→ **Text block**

********

I’m going to use a different analogy. When I was a kid, we moved around the country a lot, so I went to lots of different schools. And they taught the syllabus in different orders. I remember sitting in a beginner’s French class and being bored rigid because I’d already studied French for 2-3 years in previous schools. This is a type of boredom that comes of experience, rather than just being ‘the smart kid’. Experienced players in a game/genre will always get bored more quickly than new ones, because they don’t face the same learning curve. Wrath kept the experienced players interested for longer than Cataclysm because it came with a much larger set of zones and storylines than Cataclysm (10 new levels rather than 5, plus a new class, plus hard mode instances, plus longer raids such as Ulduar and even Naxx). Also for many casual raid guilds, Wrath represented the pinnacle of their raiding existences, where some of the barriers that had kept them stuck in TBC were removed.

Pandaria on paper offers more new content than Cataclysm for max level characters. The new continent seems larger and more connected (as opposed to the bittiness of Cataclysm). Cataclysm’s focus on remaking the old world didn’t sustain either old or new players. There will be a wider variety of endgame experiences. But now maybe the rot has set in, and players will be more willing to unsub once they are bored rather than hanging in there. Perhaps Blizzard will have to work that bit harder to keep them – after all, these last months represent the longest WoW has ever gone without a solid content patch.  Yet at the same time, more players than ever have tried the MoP beta. Does that mean they’ll get bored more quickly when the expansion goes live? Soon enough, we’ll find out.

********

→ **Dataset content**
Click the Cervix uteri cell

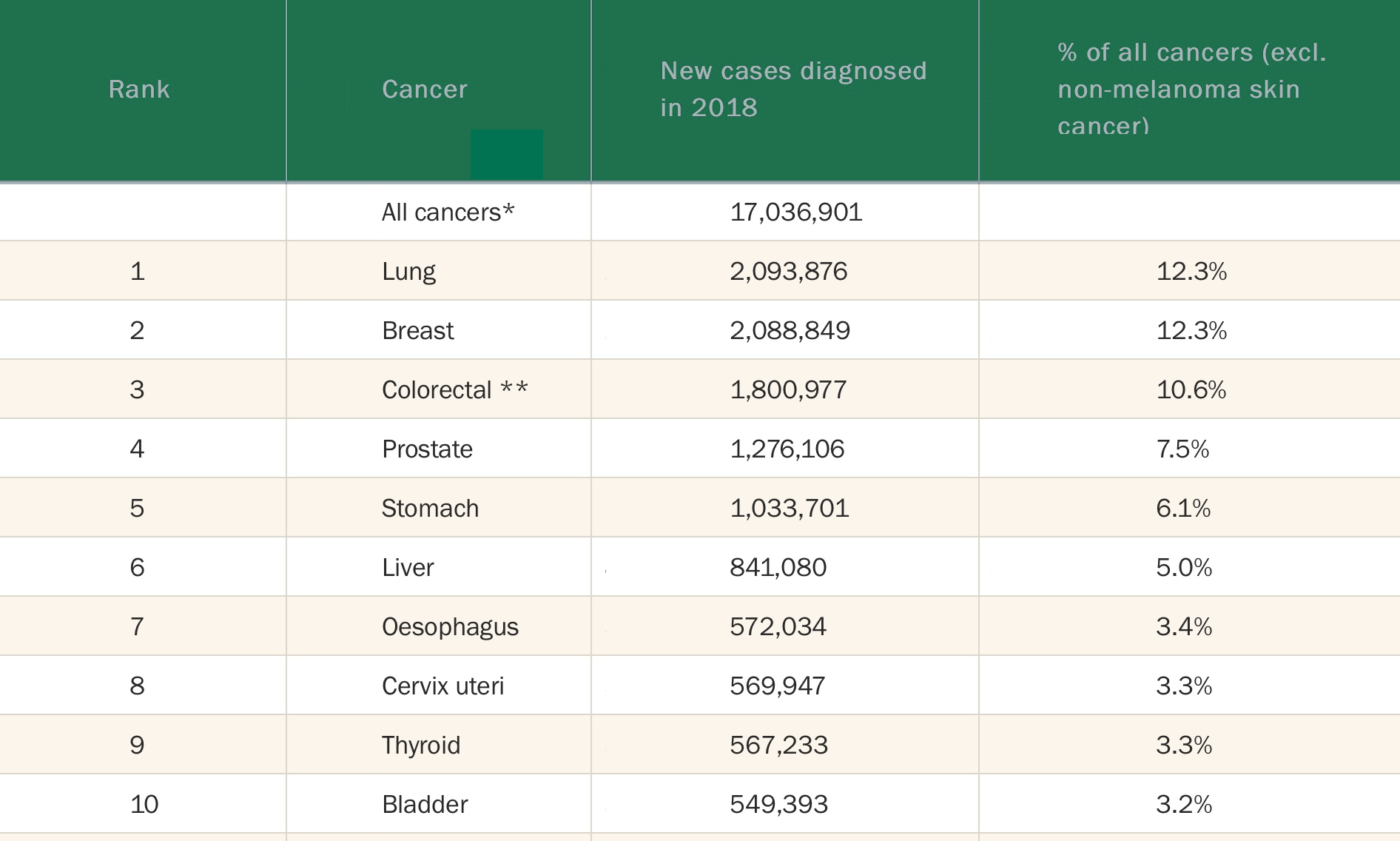(x=442, y=686)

********

→ **Set tasks**
A - In the WoW expansion commentary, list the items given in parentheses as part of what Wrath came with.
B - Carry the WoW expansion commentary forward from its final sentence.
The listing is separate material and unrelated to the WoW expansion commentary.

→ **Replies**
A -
- 10 new levels rather than 5
- a new class
- hard mode instances
- longer raids such as Ulduar and even Naxx

B -
30 thoughts on “[Links] So are we finally at the end of the (MMO) era?

  1. The reason why I left WOW originally and recently (went back for 3 mos). I don’t like the culture they inexplicably cornered themselves into. Whether it was because of their own greed, success and the players they attracted or separately, the game died for me. And it was overnight it seemed. One day a few years back I was happily farming dungeons and dailies, the next I couldn’t believe the utter voidness of the game. But it wasn’t overnight really, it was a gradual buildup of policies that indicated I wasn’t the type of player the game developers wanted and that type of player they wanted…well their heyday was over. First it was the changes to a single profession (enchanting) that forced the players with enchanting to share their mats (something NO other profession has ever been forced to do). Then it was that realID fiasco. The continual changing of class play styles that were geared to create imbalance not fix it. In every single area I liked (PVP for one) there was a closing down of play avenues in favor of players who seemed to make that area their life’s work. Heck they couldn’t even leave the figleaf of egalitarian status between guilds alone and decided to create super guilds with more perks.

    Do you see where this is going? I refuse to believe the players were solely responsible for all that mess. I believe the developers had the bigger responsibility and they were stuck in the past, developing for a gameplay that went extinct.

    I hope they can pull back with MOP.

    SWTOR had gameplay bugs that I couldn’t ignore. I don’t know if they fixed them but that was why I left that game. I could see EA killing the game the way it did to WAR. And they are going ahead with doing just that. Its a shame that some of the people they are letting go worked on WAR which indicates to me that they are just waiting to pull the plug on WAR and soon to SWTOR.

    At this point I’m happy in LOTRO. Is the game shop annoying? Yeah but I can ignore it most days. They are just about the only game catering to players who don’t have a mission to make LOTRO their life’s mission.

    I have high hopes for GW2 despite hating some of their female avatar styles. I saw a lot of gameplay centered on opening up opportunities to all players not just the 1%.

    In regards to RIFT, even though the game doesn’t appeal to me, I am always impressed with their player community and the consistency of quality playing experiences.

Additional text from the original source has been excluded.